The root cause neither the PS board nor the processor board, but the connections between the PS board and the led bars.
One of the 2 flat harnesses supplying high volatges to led bards was flattened crushed between the power radiators and the back cover, and the isolating plastic sleeve melted and wires were touching each other between to leds strings power lines.
I repaired it, and the TV worked fine again without power cycling, except that the lower quarter part of the backlight was dead.
Checking each string voltage I noticed that a pair of strings between the total of 2x4 = 8 strings was in open circuit situation (>120V instead of 90V).

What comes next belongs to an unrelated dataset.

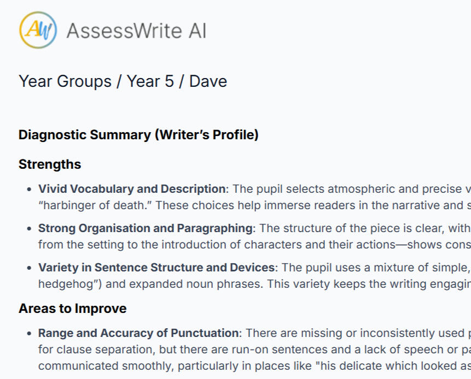Click the Range and Accuracy of Punctuation label

[138, 333]
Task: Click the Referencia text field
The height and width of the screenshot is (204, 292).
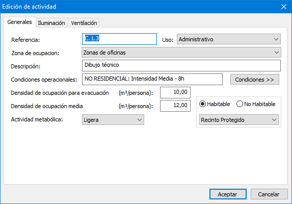Action: (x=119, y=39)
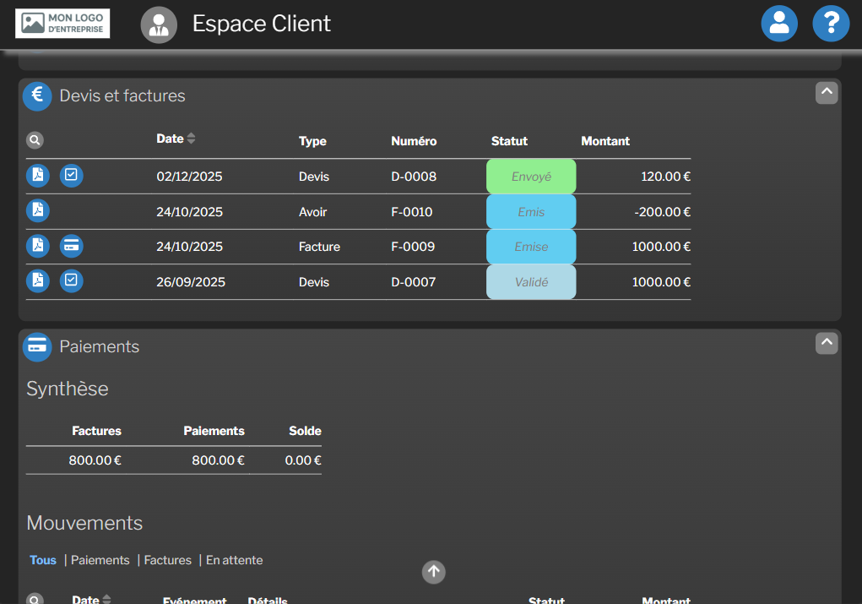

I decided to dismount the led bars.
The following video helped me a lot to dismantle the LCD screen without damage :
https://www.youtube.com/watch?v=O6KhWYSgA9c
I checked each led individually, all work fine; at the very end I discovered a opne continuity on a copper line on the bar, between the connector and the lower quarter string of one led bar.
There was a dark spot on this copper line, I scratched the paint and confirmed an open path; in fact the copper line acted as a fuse and burnt, opening the circuit.
I decided not to reuse it, event if a could just resoldering the coppler line, but I considered that some leds may have been strssed, and purchased new led bars.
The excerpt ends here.